Data:

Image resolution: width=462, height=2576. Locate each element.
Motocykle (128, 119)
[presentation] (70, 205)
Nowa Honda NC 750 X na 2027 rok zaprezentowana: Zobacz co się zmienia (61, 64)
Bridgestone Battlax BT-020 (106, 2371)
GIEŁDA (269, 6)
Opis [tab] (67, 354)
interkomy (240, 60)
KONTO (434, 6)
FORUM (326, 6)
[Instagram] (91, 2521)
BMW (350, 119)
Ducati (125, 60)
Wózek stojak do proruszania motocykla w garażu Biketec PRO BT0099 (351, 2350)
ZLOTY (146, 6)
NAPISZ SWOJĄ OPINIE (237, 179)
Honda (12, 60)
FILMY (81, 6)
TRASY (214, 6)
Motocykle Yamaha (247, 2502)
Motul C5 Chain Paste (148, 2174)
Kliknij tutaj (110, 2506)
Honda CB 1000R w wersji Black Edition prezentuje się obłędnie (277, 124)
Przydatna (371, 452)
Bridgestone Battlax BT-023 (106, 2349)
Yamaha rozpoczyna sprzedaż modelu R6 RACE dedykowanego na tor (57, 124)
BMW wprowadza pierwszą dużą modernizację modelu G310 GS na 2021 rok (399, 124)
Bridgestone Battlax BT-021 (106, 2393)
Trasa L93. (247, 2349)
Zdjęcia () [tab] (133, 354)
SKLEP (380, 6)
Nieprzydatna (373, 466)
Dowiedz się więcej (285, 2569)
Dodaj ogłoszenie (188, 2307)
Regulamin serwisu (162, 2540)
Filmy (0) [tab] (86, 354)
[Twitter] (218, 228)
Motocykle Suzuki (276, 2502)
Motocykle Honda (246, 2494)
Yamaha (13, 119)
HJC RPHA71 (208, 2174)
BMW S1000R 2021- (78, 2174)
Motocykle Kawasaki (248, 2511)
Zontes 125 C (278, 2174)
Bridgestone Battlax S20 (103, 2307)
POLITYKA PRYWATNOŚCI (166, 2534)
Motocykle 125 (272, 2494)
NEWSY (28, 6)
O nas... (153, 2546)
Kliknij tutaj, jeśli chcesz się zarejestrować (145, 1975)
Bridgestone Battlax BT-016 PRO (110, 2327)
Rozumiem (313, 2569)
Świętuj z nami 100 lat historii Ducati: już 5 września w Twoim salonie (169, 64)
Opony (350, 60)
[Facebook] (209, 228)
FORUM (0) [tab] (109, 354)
---
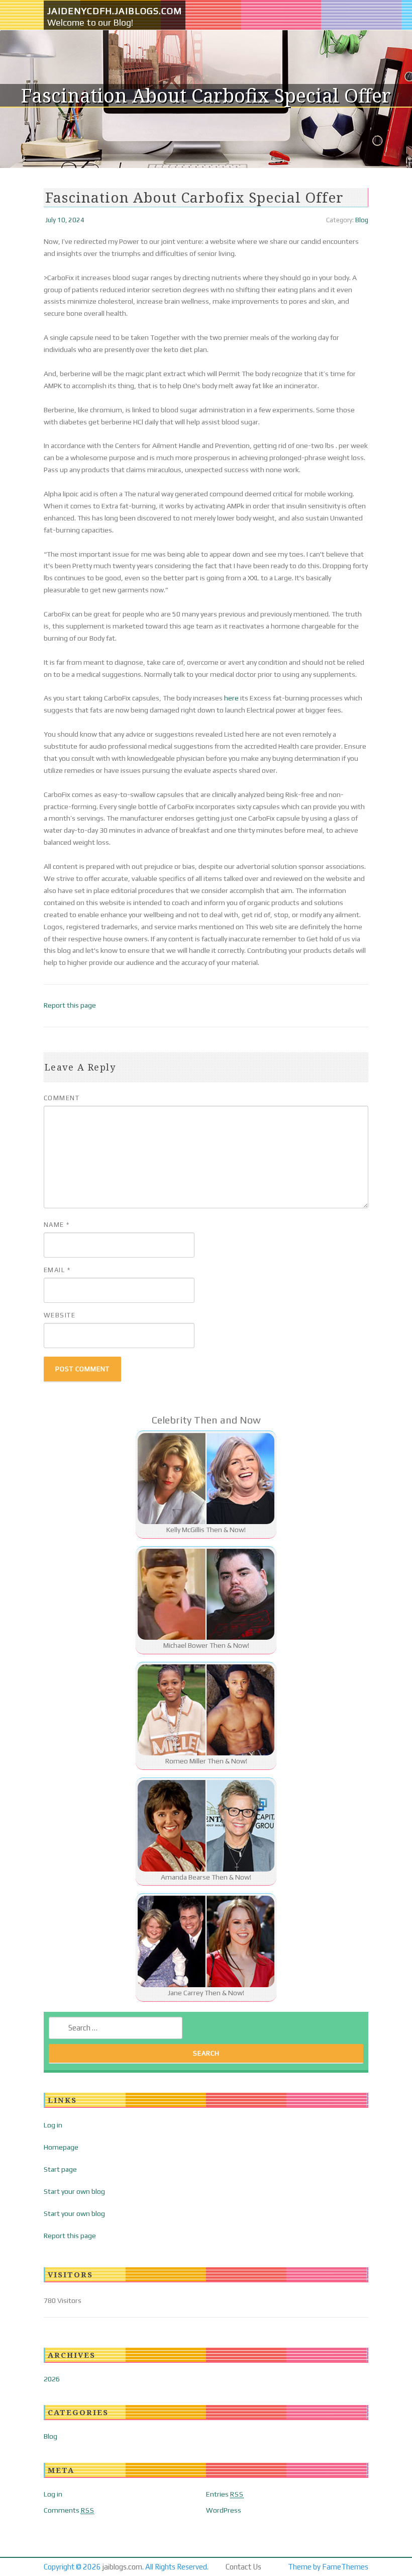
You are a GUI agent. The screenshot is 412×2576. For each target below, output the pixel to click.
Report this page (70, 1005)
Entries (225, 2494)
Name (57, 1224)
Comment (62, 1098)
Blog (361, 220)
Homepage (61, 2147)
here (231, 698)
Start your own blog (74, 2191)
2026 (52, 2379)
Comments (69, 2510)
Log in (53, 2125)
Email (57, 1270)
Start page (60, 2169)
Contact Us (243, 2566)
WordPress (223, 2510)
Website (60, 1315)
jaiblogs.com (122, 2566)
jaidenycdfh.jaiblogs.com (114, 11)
--
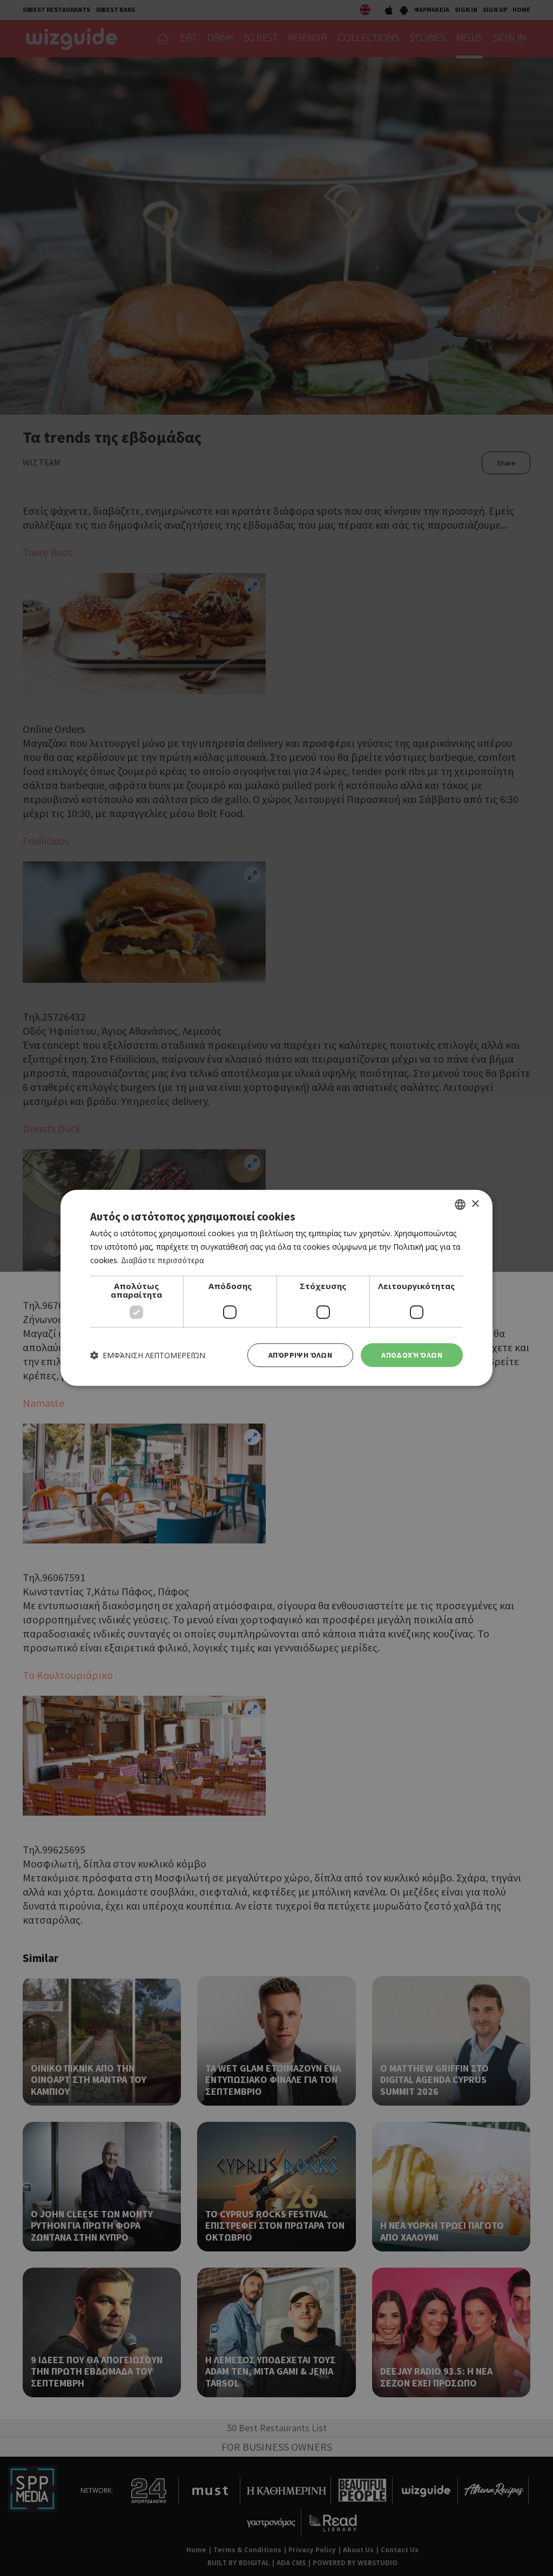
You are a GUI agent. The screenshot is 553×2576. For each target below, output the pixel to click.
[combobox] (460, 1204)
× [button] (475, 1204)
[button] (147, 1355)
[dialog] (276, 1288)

What you have to do: Note how many lines of the material hold the word "Ducati", then state that number alone.

Written solution: 2